Transcribe the data below verbatim from the line with "Task: Collapse the Serverless section" to the line with "Image resolution: width=1185". Include both of those lines.

TASK MATERIAL:
★ ★ ★ ★
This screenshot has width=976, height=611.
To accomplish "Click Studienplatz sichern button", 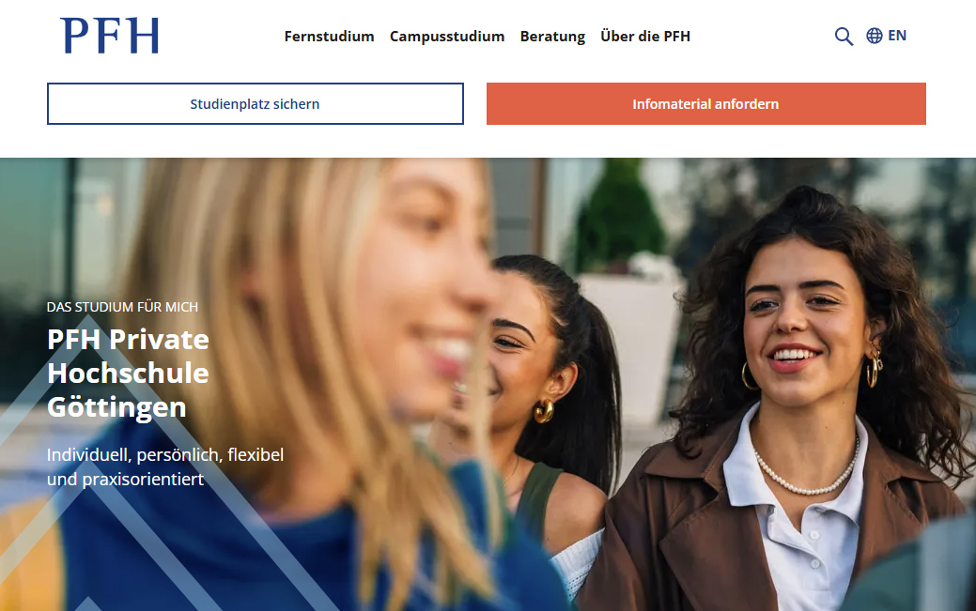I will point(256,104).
★ ★ ★ ★
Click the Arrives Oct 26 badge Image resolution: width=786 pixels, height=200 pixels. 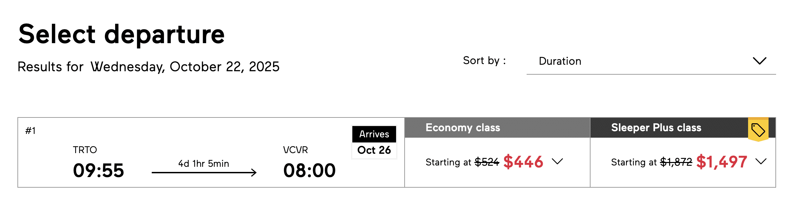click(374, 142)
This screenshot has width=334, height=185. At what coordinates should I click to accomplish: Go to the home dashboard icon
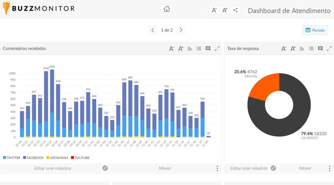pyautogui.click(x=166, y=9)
★ ★ ★ ★
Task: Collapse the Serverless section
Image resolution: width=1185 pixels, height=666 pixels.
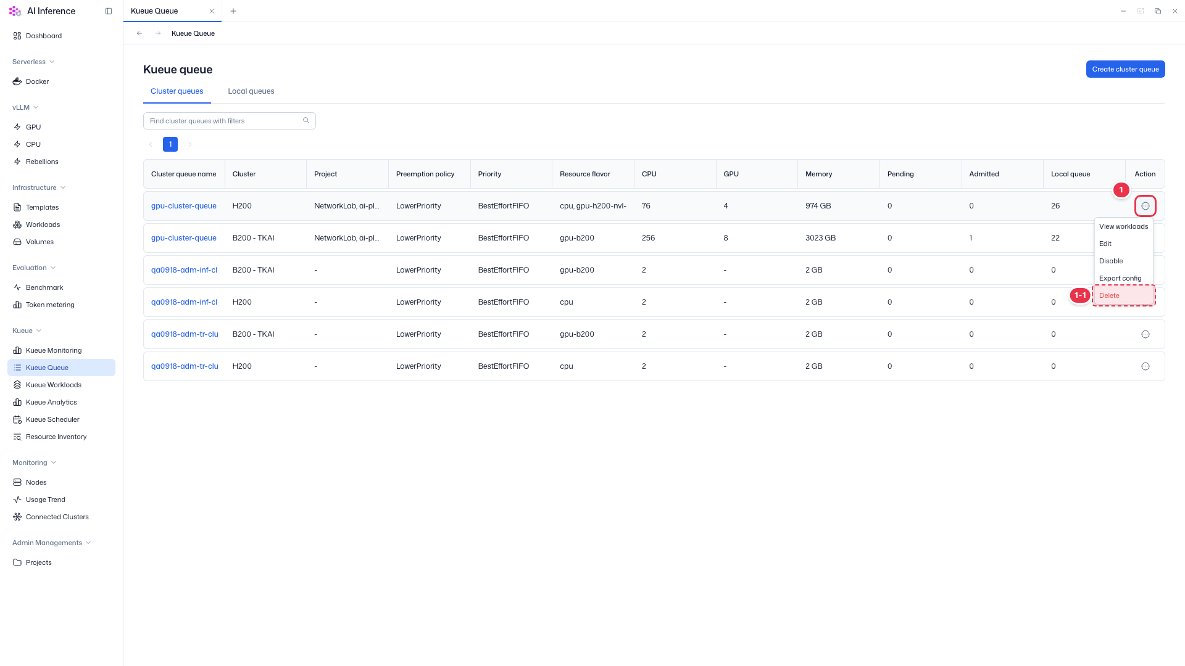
★ ★ ★ ★
RESULT:
Task: Collapse the Serverless section
Image resolution: width=1185 pixels, height=666 pixels.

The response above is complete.